I was struck by two particular quotes from the BBC write-up.
Here’s the first:
The costs of the debt - currently assumed by officials to be between 30p and 40p in every £1 that it lends - are paid by the Treasury.
The italics are mine. Did you see the word “assumption”? This is an accounting question, and it’s all about what, today, we think that graduates will be doing in 20-30 years’ time. Do we really have confidence in these assumptions? On that time horizon we’re almost into personal jet packs, holidays on the moon and ten hour working weeks (I wish!)
And here’s the second:
Cambridge graduates have a 4.3% unemployment rate in the first year out of study; for Staffordshire leavers, it runs at 13.9%.
My italics again. We know about the first year’s outcomes. But we need to know about 20-30 years’ time. Think how much the structure of the economy can change in 20 years. I don’t know for sure what skills are needed then. (Though I would agree that a Cambridge degree probably gives you a head start for reasons other than the quality of education …)

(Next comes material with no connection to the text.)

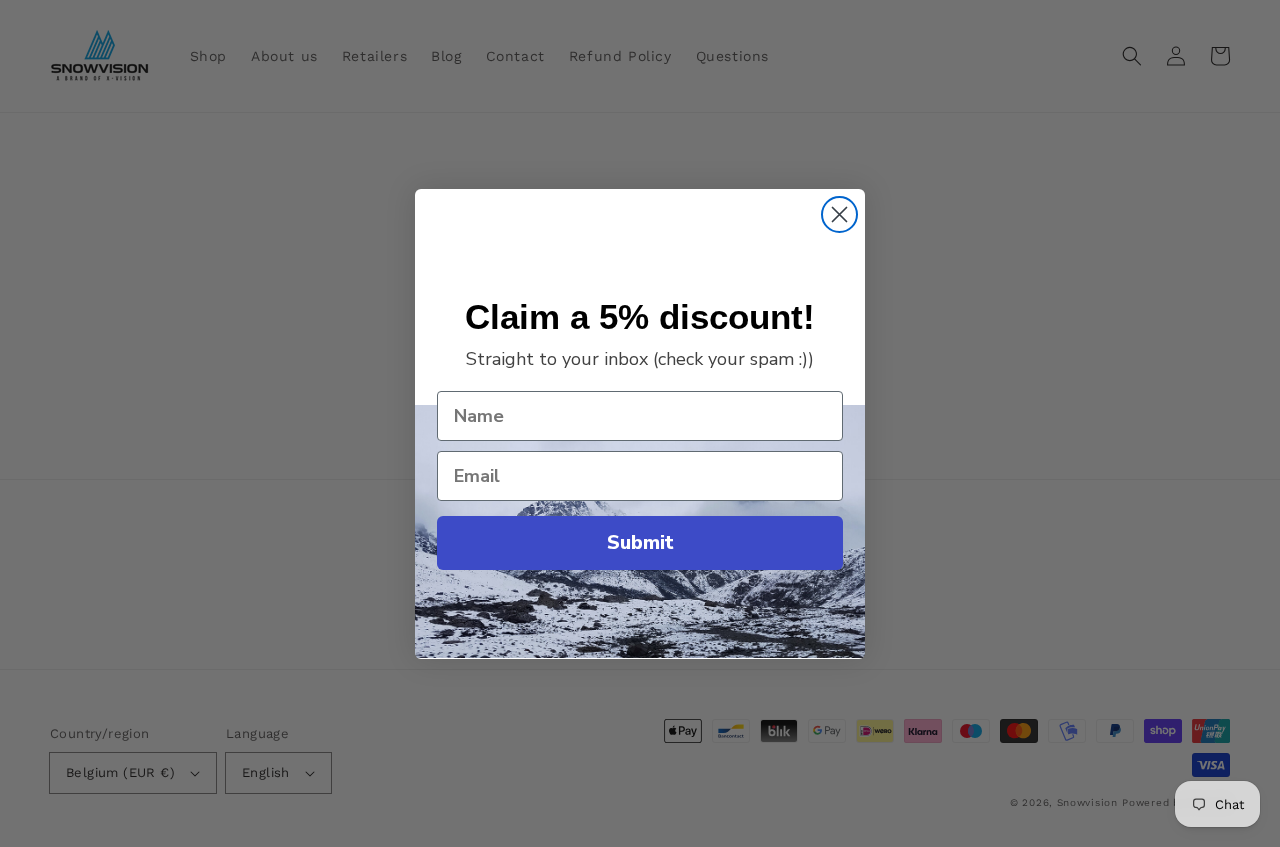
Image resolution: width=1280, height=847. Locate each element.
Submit (640, 542)
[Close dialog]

I don’t deny that the Treasury has a real problem to contend with – you can’t ignore or wish away accounting conventions. But to make up long-term policy on the basis of short term economic data seems slightly dangerous to me – like a farmer in Somerset changing from wheat fields to rice paddies on the basis of a rainy week in April.
For a more uplifting take on accounting here’s Monty Python’s money programme (opens in YouTube) …
Another insightful and thought provoking blog, Hugh.
ReplyDeleteHaving watched Newsnight I was left wondering to what extent this proposal is born of the exceptional having become unexceptional due to a lack of regulation of the current student fees and funding regime. Or, from another perspective, because BIS/the Treasury/Government are looking to shift some of the responsibility for managing a problem they have created and can no longer control to the universities.
Either way, I can't yet see how this is good for the sector.
In my view the problems stem from the nature of the coalition government. The line about 9k being "exceptional" was a fiction to enable the coalition to pass the bill; but the compromise to get there in the first place meant that the overall package wasn't coherent.